(INPUT DATA):
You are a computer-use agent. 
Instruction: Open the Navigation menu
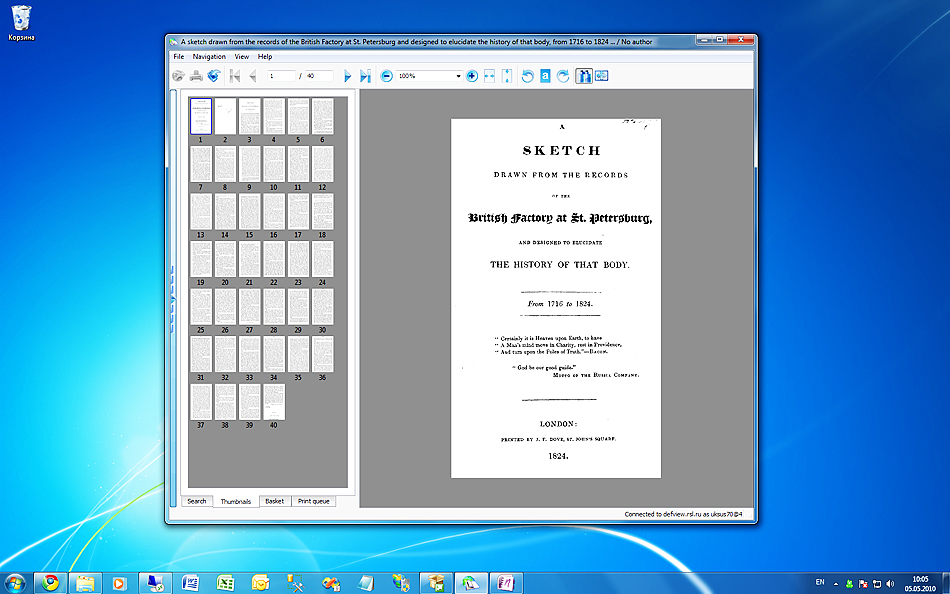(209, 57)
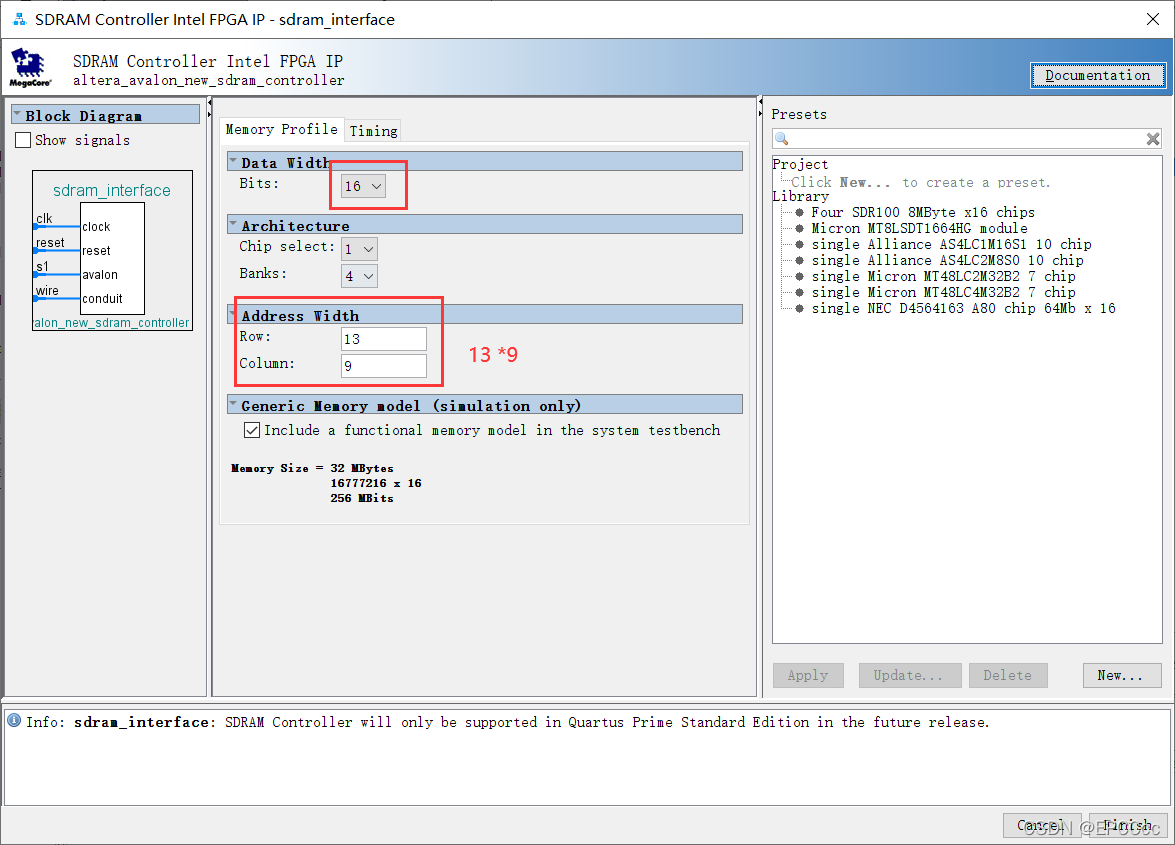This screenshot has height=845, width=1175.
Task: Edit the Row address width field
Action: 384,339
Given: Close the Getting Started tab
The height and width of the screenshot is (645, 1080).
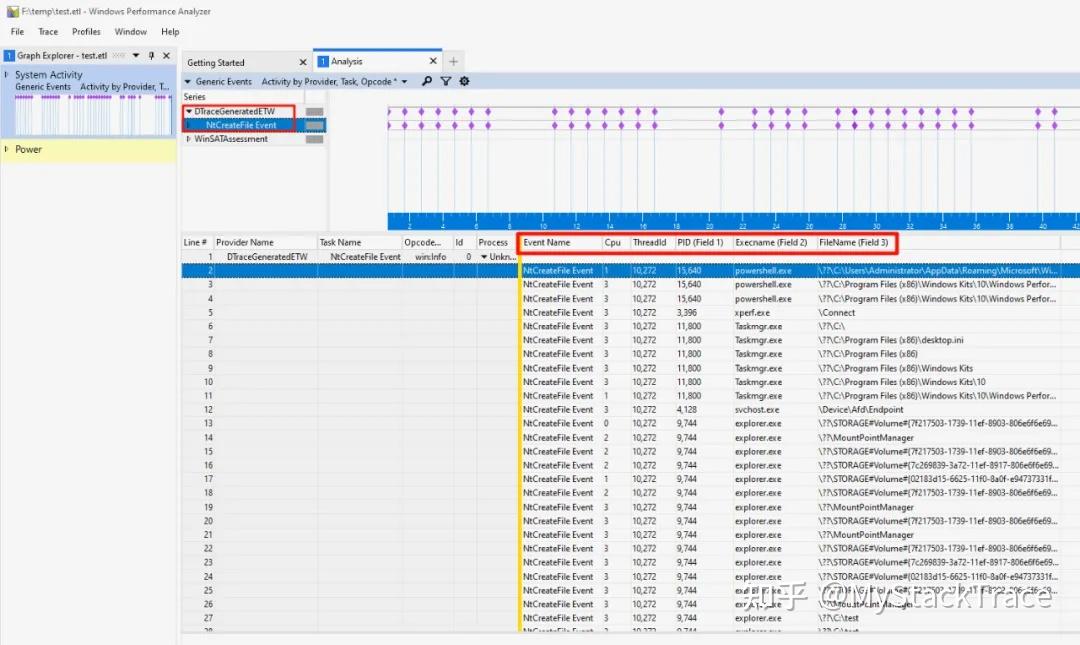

(EXERCISE AIM): Your task is to reproduce all of the material exactly. The pictures stay out.

(COMPLETED EXERCISE):
You are a computer-use agent. 
Instruction: Open the Navigation menu
(209, 57)
This screenshot has height=845, width=1175.
Task: Edit the Row address width field
Action: 384,339
Given: Close the Getting Started tab
The height and width of the screenshot is (645, 1080).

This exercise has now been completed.